Task objective.
Beginning with the first line, retype exactly the records below up to and including the line with "Given: Click the"; pictures do not belong in the copy.

[Stored records]
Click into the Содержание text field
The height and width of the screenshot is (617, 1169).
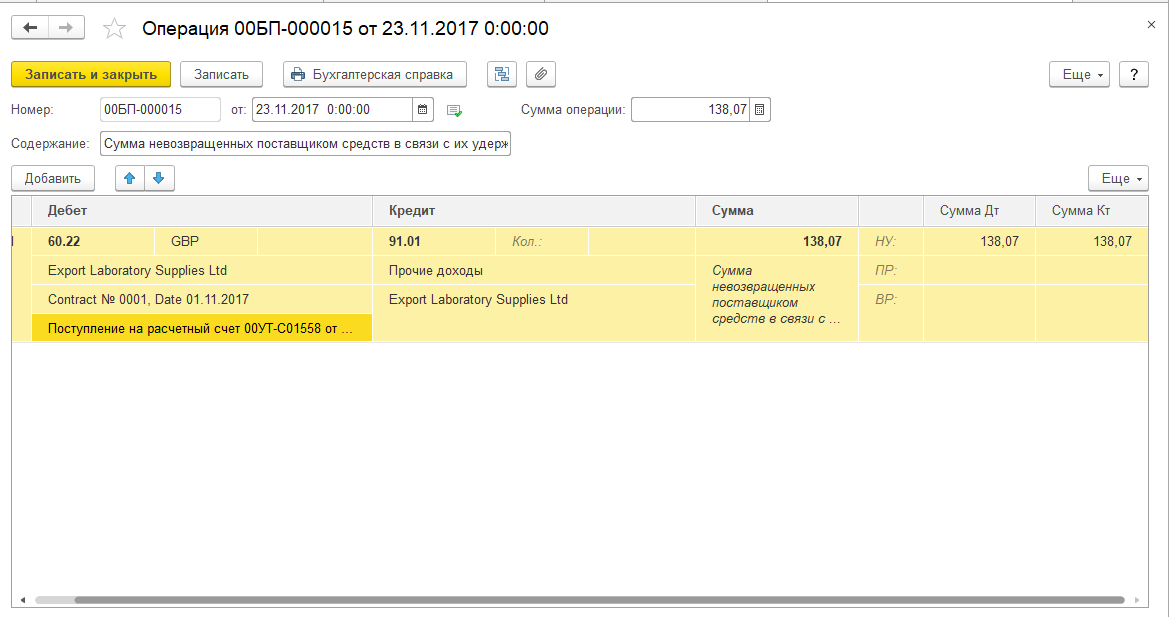305,143
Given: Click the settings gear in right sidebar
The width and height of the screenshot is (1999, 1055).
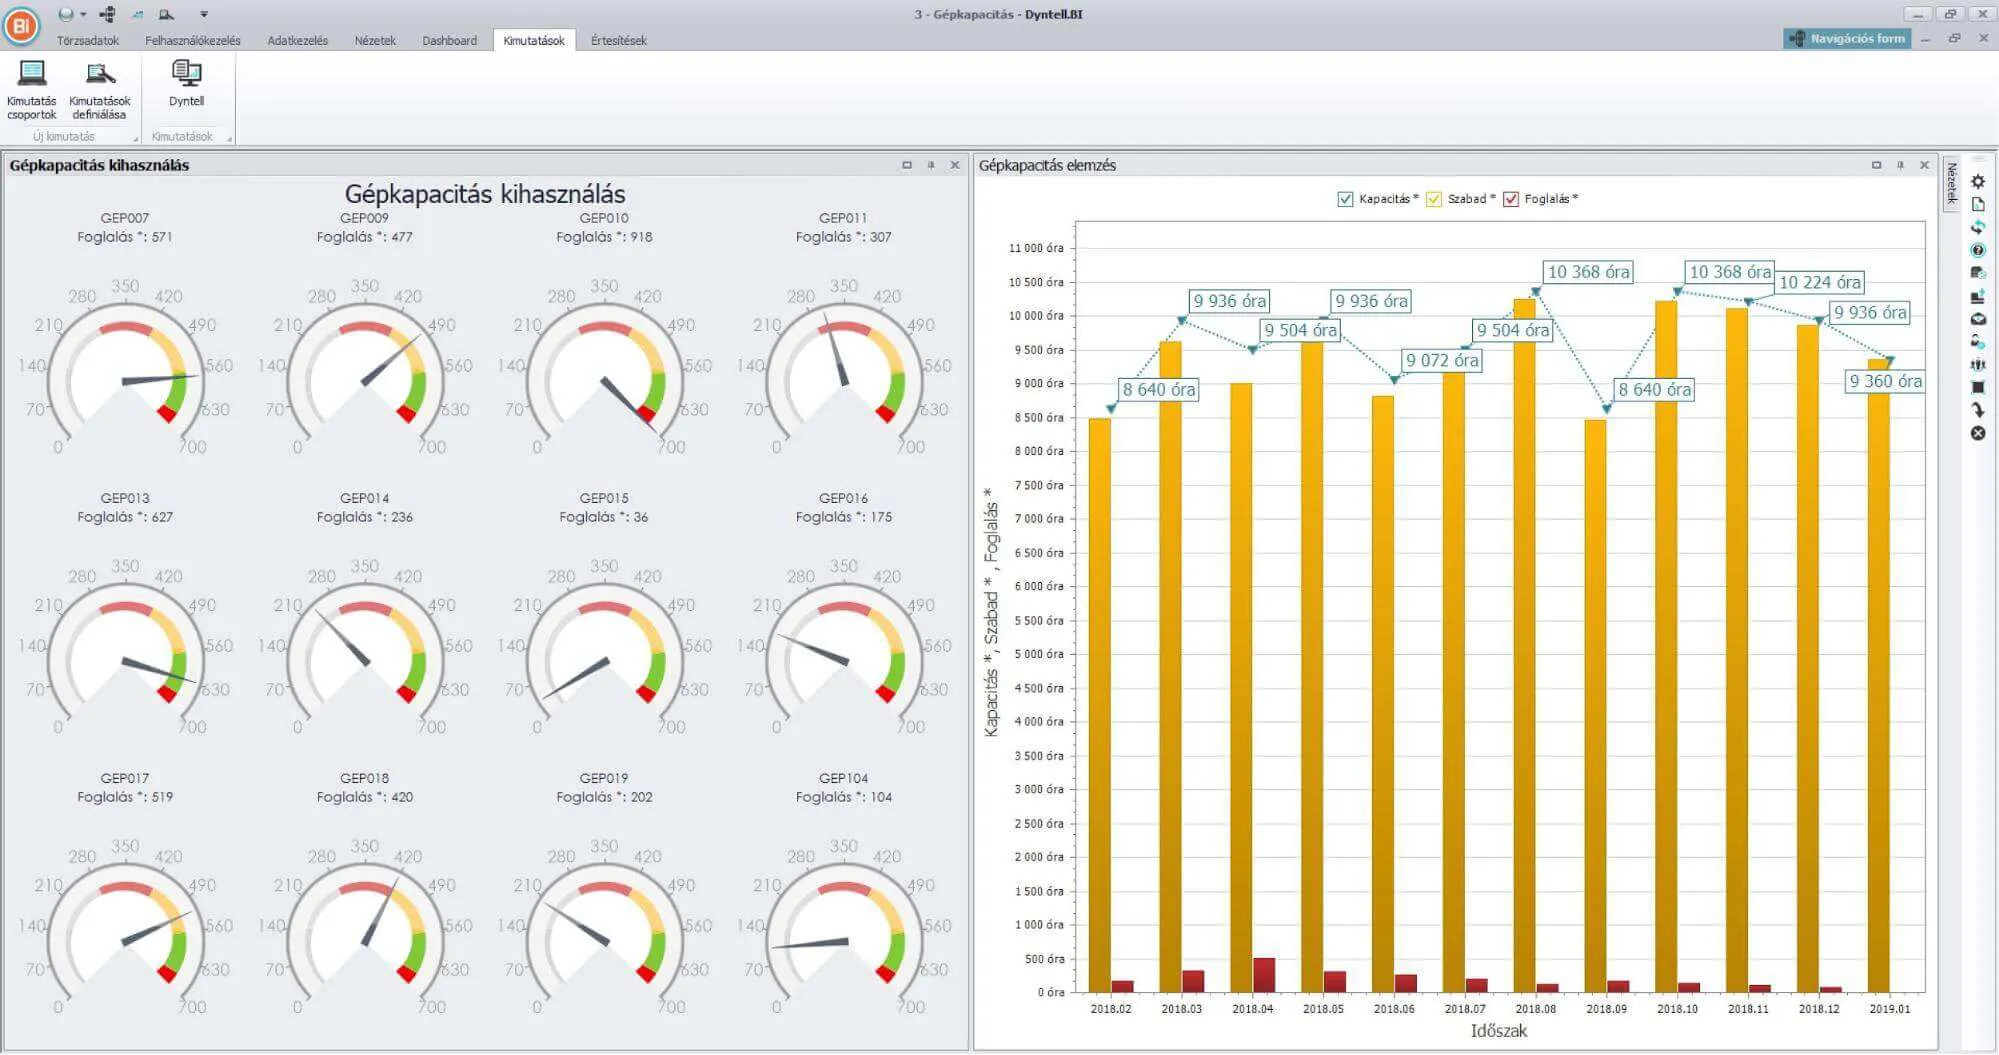Looking at the screenshot, I should [x=1977, y=182].
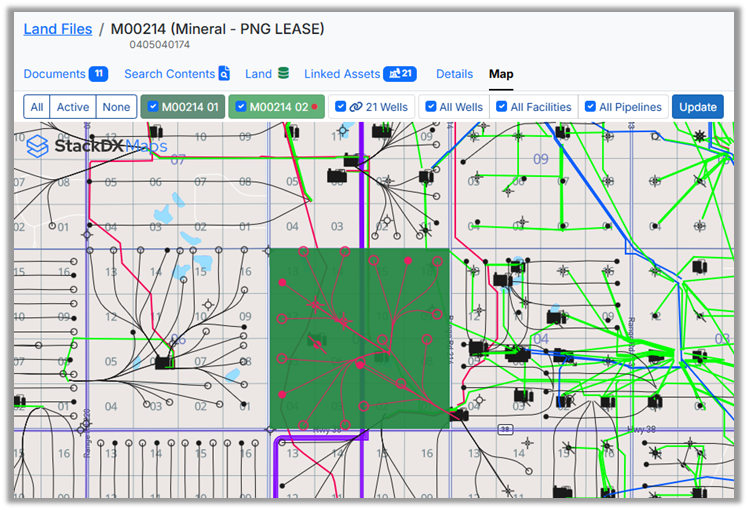
Task: Open the Documents tab
Action: click(x=54, y=74)
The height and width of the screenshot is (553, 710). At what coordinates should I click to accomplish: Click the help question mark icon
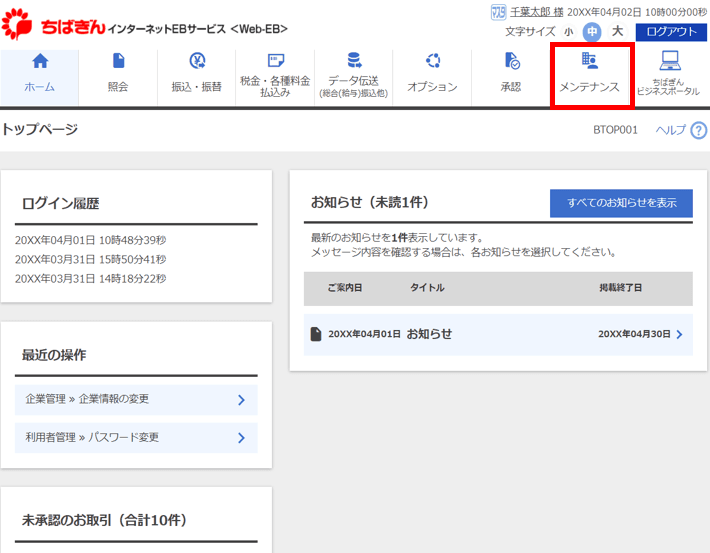point(698,130)
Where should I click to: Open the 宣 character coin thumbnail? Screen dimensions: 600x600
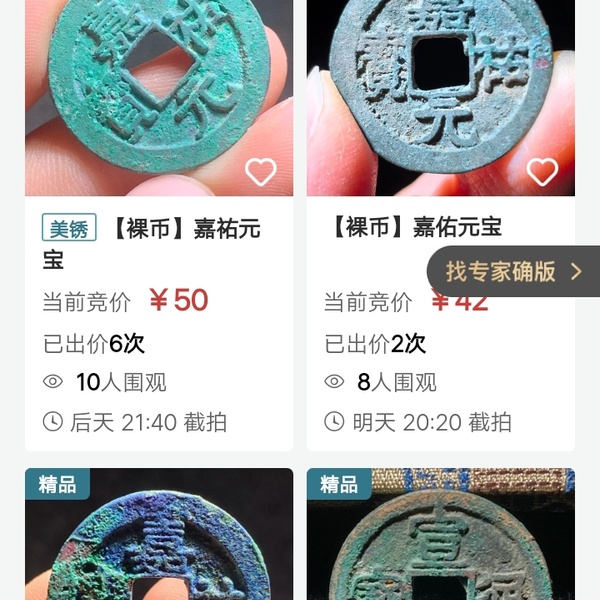click(441, 534)
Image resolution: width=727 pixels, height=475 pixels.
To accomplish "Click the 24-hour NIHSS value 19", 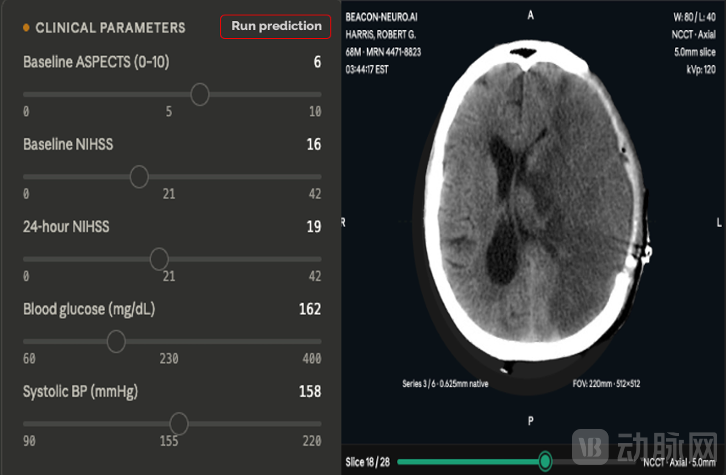I will coord(313,226).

Exercise result.
Click into the Содержание text field
The height and width of the screenshot is (617, 1169).
305,143
Given: Click the settings gear in right sidebar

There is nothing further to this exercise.